• Provided information:
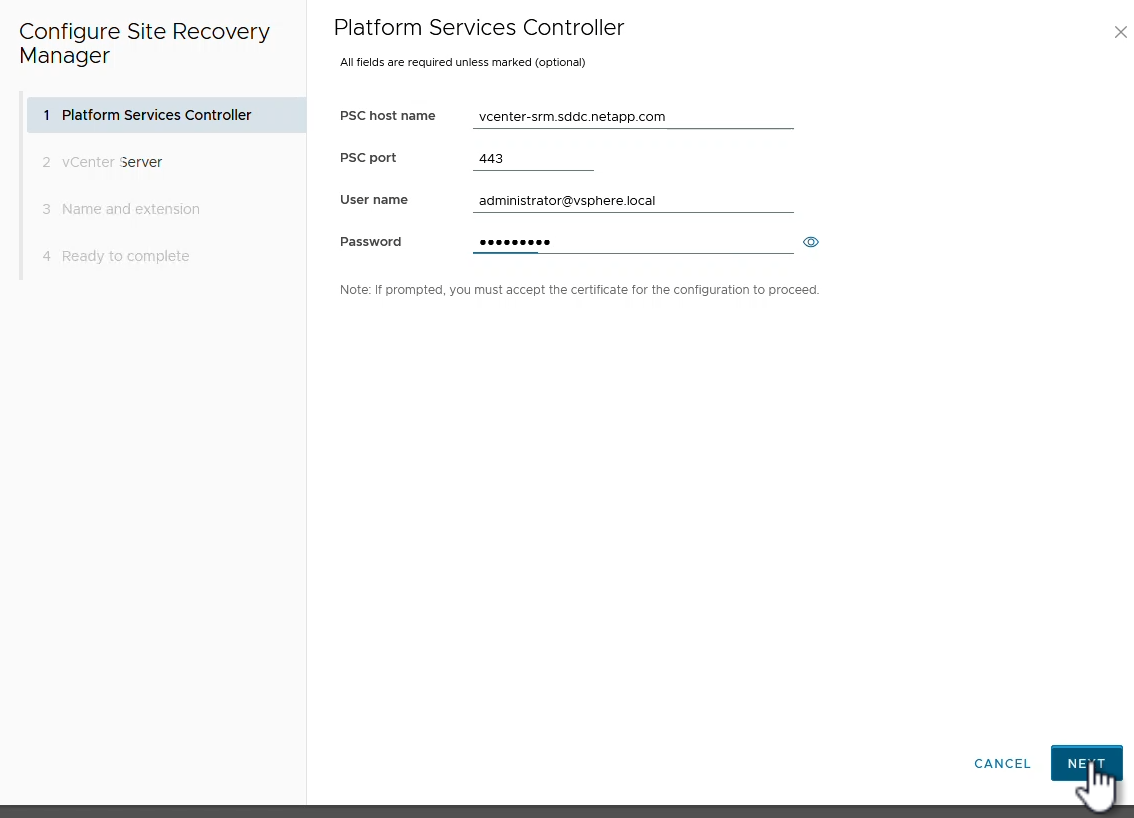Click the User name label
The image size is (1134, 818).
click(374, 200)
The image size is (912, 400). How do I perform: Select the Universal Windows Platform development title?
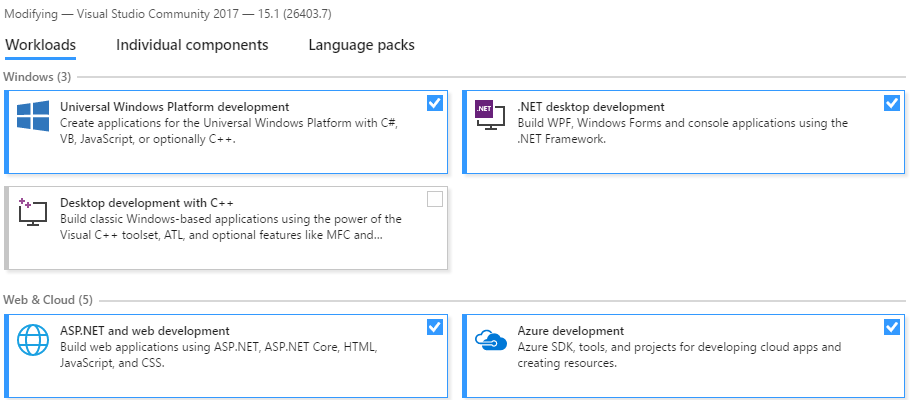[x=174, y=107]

• Assigned task: Please return only the lines running from the line with "The image size is (912, 400)." to the final line of the data, both included, exactly and without any pictures.

• Solution to this task:
The image size is (912, 400). How do I perform: Select the Universal Windows Platform development title?
[x=174, y=107]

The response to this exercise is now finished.